Placental transfer of PT-specific IgG avidity in mother:cord pairs after maternal Tdap immunization. PT-specific IgG avidity (K_off [s⁻¹]) was measured by BLI (Bio-layer interferometry) in both 37 pregnant women living with HIV (PWH, red) and HIV-uninfected pregnant women (PW, blue) at delivery (D), as well as in the cord blood (CB) of 35 HIV-exposed uninfected (HEU) infants and 30 HIV-unexposed uninfected (HUU) after maternal Tdap immunization. Lines represent the medians with 95% confidence interval (CI).
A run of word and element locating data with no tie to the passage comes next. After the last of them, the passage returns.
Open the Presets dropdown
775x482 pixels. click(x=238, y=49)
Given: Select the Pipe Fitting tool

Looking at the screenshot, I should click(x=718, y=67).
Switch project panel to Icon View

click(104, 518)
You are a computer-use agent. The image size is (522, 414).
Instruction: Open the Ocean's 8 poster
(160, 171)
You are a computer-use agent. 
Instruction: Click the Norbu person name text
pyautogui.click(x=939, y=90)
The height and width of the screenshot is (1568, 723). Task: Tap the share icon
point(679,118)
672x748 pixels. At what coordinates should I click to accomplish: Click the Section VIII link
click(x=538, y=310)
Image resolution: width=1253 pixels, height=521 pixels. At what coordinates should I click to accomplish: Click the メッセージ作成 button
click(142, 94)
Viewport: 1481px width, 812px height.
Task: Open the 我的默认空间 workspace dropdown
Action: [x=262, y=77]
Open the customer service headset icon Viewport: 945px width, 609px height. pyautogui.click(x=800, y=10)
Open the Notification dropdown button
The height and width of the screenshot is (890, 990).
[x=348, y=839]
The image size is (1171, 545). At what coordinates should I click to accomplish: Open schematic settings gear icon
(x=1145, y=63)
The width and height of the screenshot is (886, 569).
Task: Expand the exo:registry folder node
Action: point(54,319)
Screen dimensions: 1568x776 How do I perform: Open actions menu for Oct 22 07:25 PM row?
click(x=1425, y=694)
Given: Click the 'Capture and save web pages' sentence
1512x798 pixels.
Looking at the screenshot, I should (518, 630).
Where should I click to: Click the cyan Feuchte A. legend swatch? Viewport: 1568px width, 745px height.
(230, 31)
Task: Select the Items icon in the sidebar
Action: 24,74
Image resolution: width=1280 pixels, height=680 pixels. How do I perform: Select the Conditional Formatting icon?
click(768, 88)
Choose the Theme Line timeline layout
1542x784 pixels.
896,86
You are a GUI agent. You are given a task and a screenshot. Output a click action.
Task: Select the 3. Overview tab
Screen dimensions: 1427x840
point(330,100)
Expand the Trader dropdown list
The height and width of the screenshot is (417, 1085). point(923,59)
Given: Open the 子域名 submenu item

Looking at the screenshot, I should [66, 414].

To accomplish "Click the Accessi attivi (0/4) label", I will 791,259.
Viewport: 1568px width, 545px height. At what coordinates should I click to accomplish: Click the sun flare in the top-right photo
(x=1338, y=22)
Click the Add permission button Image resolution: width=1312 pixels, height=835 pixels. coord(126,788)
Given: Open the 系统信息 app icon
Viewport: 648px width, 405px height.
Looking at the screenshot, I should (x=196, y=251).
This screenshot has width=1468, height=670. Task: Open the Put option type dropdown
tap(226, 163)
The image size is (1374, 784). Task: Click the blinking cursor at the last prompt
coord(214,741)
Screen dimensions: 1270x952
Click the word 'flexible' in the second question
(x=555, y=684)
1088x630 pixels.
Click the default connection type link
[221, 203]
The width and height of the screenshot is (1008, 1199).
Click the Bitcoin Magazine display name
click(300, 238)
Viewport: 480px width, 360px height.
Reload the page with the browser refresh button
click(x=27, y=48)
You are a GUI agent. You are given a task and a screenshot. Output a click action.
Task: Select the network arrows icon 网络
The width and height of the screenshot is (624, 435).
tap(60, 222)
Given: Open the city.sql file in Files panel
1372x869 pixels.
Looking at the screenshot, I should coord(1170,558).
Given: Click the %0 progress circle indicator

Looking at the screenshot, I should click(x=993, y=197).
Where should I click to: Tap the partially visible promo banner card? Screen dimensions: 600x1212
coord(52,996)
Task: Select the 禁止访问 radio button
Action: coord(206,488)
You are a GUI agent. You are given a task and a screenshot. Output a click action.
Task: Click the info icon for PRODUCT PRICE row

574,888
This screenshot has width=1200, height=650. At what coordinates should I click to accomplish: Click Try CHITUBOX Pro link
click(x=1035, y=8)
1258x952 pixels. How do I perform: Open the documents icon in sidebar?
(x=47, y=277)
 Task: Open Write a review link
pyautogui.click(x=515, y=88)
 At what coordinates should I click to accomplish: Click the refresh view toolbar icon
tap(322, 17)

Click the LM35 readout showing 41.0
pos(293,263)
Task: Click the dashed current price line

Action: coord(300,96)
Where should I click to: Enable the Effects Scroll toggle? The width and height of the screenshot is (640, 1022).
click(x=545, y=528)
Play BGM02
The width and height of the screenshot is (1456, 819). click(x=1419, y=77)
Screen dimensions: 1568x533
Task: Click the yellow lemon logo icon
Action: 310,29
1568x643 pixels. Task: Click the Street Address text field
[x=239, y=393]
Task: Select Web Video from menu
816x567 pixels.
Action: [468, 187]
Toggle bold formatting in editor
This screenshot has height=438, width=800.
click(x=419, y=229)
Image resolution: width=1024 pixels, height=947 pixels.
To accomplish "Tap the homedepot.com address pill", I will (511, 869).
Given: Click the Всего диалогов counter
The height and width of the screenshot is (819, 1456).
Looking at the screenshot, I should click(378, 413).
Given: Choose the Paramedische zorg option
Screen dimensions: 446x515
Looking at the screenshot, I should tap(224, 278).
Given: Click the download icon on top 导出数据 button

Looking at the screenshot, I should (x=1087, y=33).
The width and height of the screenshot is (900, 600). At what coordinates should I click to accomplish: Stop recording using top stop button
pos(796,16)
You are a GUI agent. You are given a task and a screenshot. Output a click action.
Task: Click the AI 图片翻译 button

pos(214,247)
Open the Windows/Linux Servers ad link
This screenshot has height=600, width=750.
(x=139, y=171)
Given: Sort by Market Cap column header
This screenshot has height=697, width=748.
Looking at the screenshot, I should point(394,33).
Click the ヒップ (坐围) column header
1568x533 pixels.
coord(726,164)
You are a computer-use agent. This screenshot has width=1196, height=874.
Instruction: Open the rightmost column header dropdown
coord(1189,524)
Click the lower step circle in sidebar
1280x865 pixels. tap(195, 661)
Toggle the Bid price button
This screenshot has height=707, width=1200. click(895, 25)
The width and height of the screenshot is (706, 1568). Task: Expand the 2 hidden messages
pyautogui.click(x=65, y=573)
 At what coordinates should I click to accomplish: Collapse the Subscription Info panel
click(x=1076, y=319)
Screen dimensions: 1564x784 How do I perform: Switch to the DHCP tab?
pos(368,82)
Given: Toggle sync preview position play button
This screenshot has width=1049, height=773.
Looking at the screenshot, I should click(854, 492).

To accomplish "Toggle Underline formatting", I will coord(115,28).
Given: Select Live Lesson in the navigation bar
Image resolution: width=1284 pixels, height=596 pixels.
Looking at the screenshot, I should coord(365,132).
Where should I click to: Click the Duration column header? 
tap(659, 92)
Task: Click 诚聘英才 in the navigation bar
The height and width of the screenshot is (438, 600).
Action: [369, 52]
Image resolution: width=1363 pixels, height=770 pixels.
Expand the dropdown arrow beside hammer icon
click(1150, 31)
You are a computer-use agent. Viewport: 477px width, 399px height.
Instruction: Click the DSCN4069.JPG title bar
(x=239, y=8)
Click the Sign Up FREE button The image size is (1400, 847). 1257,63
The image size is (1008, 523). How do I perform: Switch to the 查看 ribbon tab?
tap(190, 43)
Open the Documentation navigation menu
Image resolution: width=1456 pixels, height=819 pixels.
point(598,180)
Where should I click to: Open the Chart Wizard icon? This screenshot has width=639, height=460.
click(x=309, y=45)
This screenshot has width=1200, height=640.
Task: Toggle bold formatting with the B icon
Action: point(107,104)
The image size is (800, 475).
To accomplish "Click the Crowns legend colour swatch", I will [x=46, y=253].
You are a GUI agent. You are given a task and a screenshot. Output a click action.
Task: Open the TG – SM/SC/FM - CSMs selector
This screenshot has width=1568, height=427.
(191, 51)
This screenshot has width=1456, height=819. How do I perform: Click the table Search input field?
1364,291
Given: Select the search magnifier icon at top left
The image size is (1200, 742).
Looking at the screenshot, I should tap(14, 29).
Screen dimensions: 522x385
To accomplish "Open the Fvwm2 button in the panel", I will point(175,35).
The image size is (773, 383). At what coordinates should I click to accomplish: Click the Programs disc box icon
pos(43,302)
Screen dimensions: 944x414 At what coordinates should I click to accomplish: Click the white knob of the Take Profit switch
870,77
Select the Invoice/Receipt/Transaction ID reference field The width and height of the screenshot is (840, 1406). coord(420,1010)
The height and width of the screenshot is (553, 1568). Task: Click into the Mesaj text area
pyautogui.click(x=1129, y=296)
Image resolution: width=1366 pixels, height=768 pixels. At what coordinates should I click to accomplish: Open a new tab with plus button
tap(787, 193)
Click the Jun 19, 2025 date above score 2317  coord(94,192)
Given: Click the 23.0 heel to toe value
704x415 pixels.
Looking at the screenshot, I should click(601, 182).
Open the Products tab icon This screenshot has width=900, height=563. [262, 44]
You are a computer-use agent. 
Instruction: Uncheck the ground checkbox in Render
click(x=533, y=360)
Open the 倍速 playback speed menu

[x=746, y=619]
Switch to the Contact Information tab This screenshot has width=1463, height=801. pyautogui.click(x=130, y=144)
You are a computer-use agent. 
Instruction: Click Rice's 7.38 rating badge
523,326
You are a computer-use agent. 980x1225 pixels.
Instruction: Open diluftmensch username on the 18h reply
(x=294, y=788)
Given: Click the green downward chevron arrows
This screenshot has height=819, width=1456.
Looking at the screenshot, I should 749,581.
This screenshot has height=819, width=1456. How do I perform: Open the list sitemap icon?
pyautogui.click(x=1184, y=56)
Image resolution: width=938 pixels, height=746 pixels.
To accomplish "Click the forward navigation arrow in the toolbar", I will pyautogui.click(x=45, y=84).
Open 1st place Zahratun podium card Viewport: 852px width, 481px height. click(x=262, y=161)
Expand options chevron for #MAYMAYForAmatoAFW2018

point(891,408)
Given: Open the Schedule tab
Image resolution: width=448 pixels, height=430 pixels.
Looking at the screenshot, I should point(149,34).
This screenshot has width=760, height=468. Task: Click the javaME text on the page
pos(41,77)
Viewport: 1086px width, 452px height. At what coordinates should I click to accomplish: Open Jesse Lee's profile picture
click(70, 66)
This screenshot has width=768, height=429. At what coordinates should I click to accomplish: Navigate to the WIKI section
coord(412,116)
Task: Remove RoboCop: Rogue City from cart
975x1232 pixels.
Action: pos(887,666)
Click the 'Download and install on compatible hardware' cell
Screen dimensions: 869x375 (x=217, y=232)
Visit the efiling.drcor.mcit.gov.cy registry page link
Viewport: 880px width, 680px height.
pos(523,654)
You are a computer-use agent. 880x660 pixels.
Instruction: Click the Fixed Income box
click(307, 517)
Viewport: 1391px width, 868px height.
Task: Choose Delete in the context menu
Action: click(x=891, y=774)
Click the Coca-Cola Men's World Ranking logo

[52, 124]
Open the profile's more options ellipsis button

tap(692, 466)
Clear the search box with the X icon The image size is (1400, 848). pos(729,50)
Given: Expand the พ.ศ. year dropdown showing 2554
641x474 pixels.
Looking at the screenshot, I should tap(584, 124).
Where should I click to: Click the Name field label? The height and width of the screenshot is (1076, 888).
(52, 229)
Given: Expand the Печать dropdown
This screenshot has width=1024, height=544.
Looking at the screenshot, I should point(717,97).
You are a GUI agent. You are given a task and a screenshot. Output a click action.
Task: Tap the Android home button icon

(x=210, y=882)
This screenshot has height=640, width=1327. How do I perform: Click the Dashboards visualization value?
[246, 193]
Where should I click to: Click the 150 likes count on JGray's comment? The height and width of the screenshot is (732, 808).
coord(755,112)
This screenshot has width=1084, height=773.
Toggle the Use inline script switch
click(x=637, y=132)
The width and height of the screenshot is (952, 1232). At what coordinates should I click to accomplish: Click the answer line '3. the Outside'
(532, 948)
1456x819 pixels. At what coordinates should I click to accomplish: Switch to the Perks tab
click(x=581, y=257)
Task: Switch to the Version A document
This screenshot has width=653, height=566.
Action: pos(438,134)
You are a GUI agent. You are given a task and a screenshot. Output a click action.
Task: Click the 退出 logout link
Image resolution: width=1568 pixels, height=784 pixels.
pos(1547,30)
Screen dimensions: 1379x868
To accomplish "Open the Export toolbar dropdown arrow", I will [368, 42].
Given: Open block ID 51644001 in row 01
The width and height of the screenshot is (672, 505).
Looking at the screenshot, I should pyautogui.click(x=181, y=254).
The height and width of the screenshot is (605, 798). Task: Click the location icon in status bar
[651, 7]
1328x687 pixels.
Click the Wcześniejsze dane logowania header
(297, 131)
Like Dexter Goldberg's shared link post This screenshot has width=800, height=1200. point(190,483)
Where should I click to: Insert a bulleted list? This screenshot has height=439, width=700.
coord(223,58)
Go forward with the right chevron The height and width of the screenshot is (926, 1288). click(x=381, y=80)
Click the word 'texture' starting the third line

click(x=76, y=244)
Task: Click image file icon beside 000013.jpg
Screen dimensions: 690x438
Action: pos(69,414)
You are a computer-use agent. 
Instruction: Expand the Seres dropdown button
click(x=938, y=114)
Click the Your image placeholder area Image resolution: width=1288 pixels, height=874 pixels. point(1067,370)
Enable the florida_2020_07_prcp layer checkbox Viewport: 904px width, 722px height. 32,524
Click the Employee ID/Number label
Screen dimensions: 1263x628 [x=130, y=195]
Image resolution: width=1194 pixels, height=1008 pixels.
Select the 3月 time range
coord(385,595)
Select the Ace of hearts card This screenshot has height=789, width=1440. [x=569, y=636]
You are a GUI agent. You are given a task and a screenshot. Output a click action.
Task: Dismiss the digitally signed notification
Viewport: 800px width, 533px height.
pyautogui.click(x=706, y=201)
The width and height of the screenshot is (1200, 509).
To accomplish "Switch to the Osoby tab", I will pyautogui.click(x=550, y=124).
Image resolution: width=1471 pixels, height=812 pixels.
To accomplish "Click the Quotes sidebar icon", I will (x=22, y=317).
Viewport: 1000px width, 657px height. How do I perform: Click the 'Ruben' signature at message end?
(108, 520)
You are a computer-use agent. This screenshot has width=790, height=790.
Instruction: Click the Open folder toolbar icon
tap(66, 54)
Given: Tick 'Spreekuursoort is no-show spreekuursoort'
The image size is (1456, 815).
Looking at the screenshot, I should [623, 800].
The box and whisker plots (min to max, median, quartiles) represent placental transfer ratios of antigen-specific IgG avidity calculated as percentages of cord blood to maternal blood ratios from 34 PWH:HEU and 30 PW:HUU pairs. Dashed lines show a 100% transfer efficiency. Statistical significances between groups were assessed using Mann–Whitney U test.

Fig. 8

Frequencies of antigen-specific memory B cells in pregnant women living with HIV and HIV-uninfected pregnant women before and after Tdap vaccination. (A) PT (B) FHA (C) PRN and (D) TT-specific IgG producing memory B cells (MBCs) were measured by ELISPOT in 38 women living with HIV (PWH, red) and 35 HIV-uninfected pregnant women (PW, blue) before (Pre) and after (+1 mo.) Tdap vaccination. Off-scale values (i.e., 0) are represented on the axe. Data are expressed as medians with 95% confidence interval (CI) of the numbers of MBCs per million PBMCs (Log₁₀). Statistical significances between groups were assessed using Mann–Whitney U test.

Fig. 9

Association between serum levels of sCD14 in pregnant women living with HIV and pertussis-specific IgG levels in HIV-exposed uninfected infants. Simple linear regression comparing serum sCD14 levels in 35 pregnant women living with HIV (PWH) before vaccination with pertussis-specific IgG titers in the cord blood of their 35 HIV-exposed uninfected (HEU) infants after maternal Tdap immunization. sCD14 levels were measured by multiplex bead array assay and are expressed as ng/mL. Serum levels of PT, FHA and PRN-specific IgG (IU/mL) were measured by ELISA. Correlations were determined using the Spearman non-parametric correlation test.